• Document section
----

Mary Pickford, who will always be forever known as “America’s Sweetheart” and a pioneer of early Hollywood and shaping the industry but also for being the first talent who had so much power in Hollywood and joined Douglas Fairbanks (who would end up being her husband), Charlie Chaplin and D.W. Griffith to create the film studio United Artists. As well as being one of the original founders of the Academy of Motion Picture Arts and Sciences and building her legacy as one of the greatest female actresses of all time.
Known for her work in silent films such as “Stella Maris”, “Amarlilly of Clothes-Line Alley”, “The Poor Little Rich Girl”, “Tess of the Storm Country”, “Pollyanna” to name a few, towards the end of her silent film career, Pickford would star in her final silent film “My Best Girl”, a romantic comedy that did fairly well in 1927 earning over a million dollars during its first run and a film most notable as it paired Mary Pickford and Charles “Buddy” Rogers (Pickford would marry Rogers in 1937, a year after her divorce to Fairbanks).

----

• Dataset extract
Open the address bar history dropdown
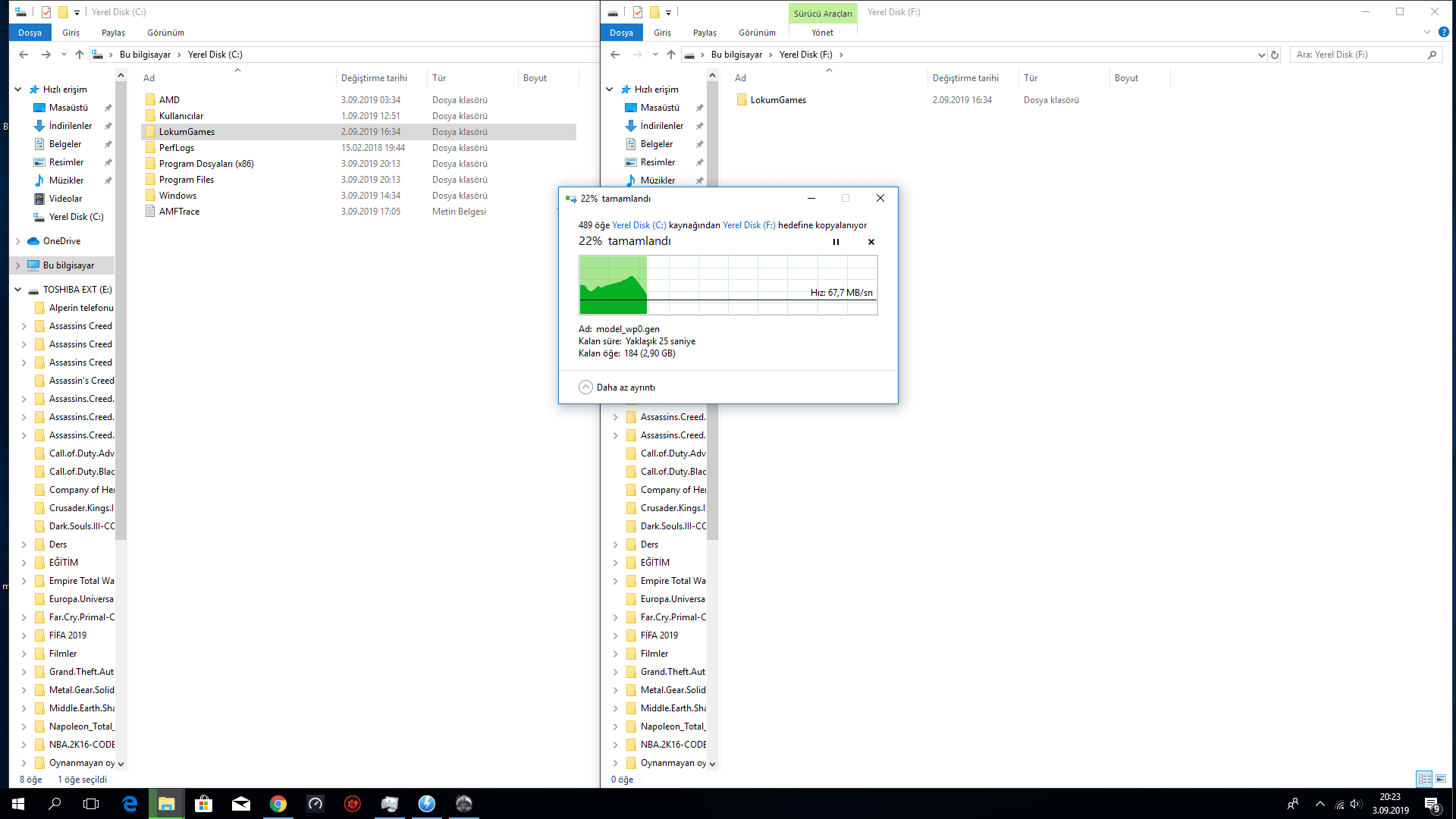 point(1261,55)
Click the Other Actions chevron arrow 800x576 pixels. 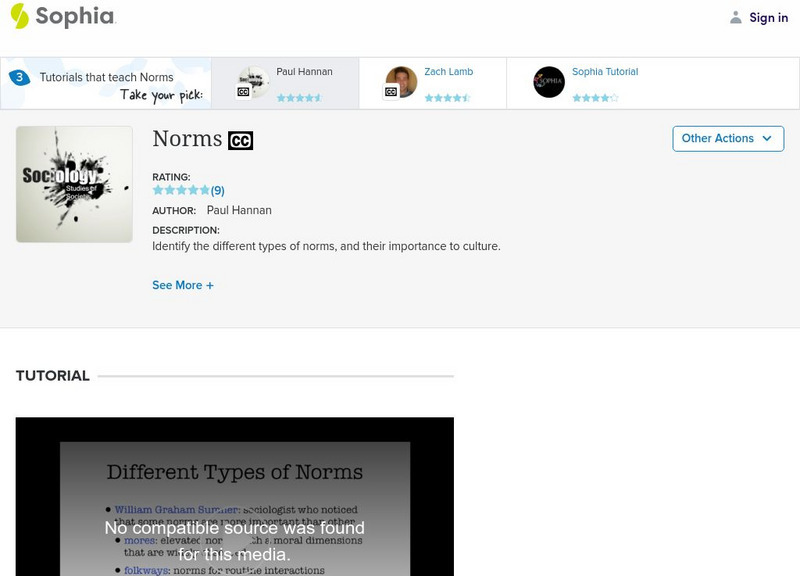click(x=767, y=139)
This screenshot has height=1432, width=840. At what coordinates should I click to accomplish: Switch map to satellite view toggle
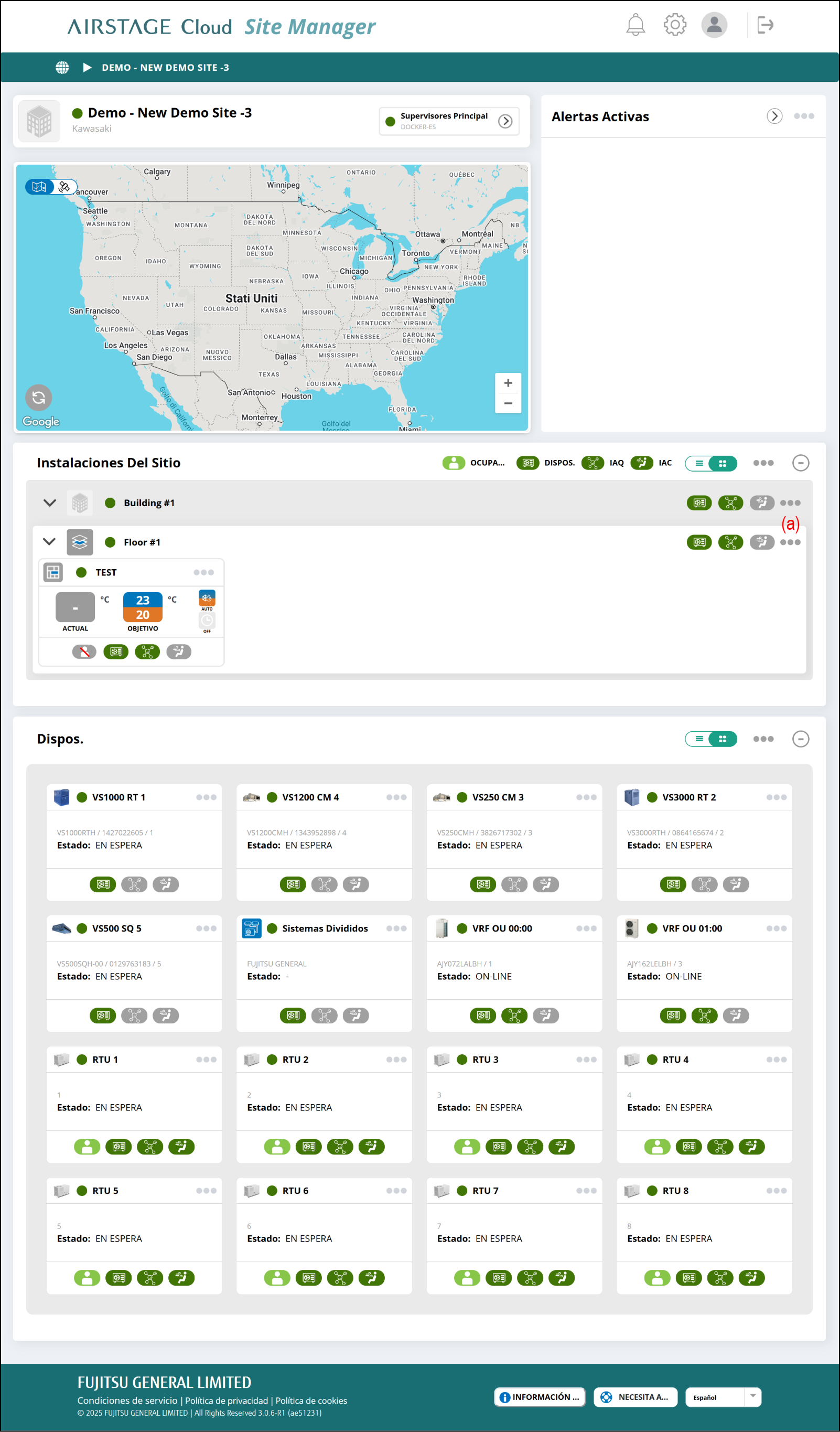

----

• Directive
Carry the passage about Mary Pickford's career forward, starting right after its final sentence.

• Result for this exercise
“My Best Girl” is about a woman named Maggie Johnson, an overworked employee at the Merril Department Store who works as a stock girl and hopes to one day become a sales girl. As her friend at the sales counter goes on a break, she asks Maggie to watch her counter for a short time. Maggie looks at this opportunity to show her boss that she can work in sales and the first person she tries to impress on the job is Joe Grant, unbeknown to Maggie is that Joe is not a shopper but is actually the new employee who is going to work at the department store in the stocking department alongside with her.
While trying to help train him in the stock room, Joe seems to not know how to open crates or do anything and thus dubs him “The Dumbest Stockboy in the World”. But as the two continue to work together, she finds herself attracted to him. But there is more to Joe Grant than Maggie knows. He is actually the son of Joseph Merril, the department store owner who is secretly working at the Department Store and is happily engaged to another rich woman named Millicent.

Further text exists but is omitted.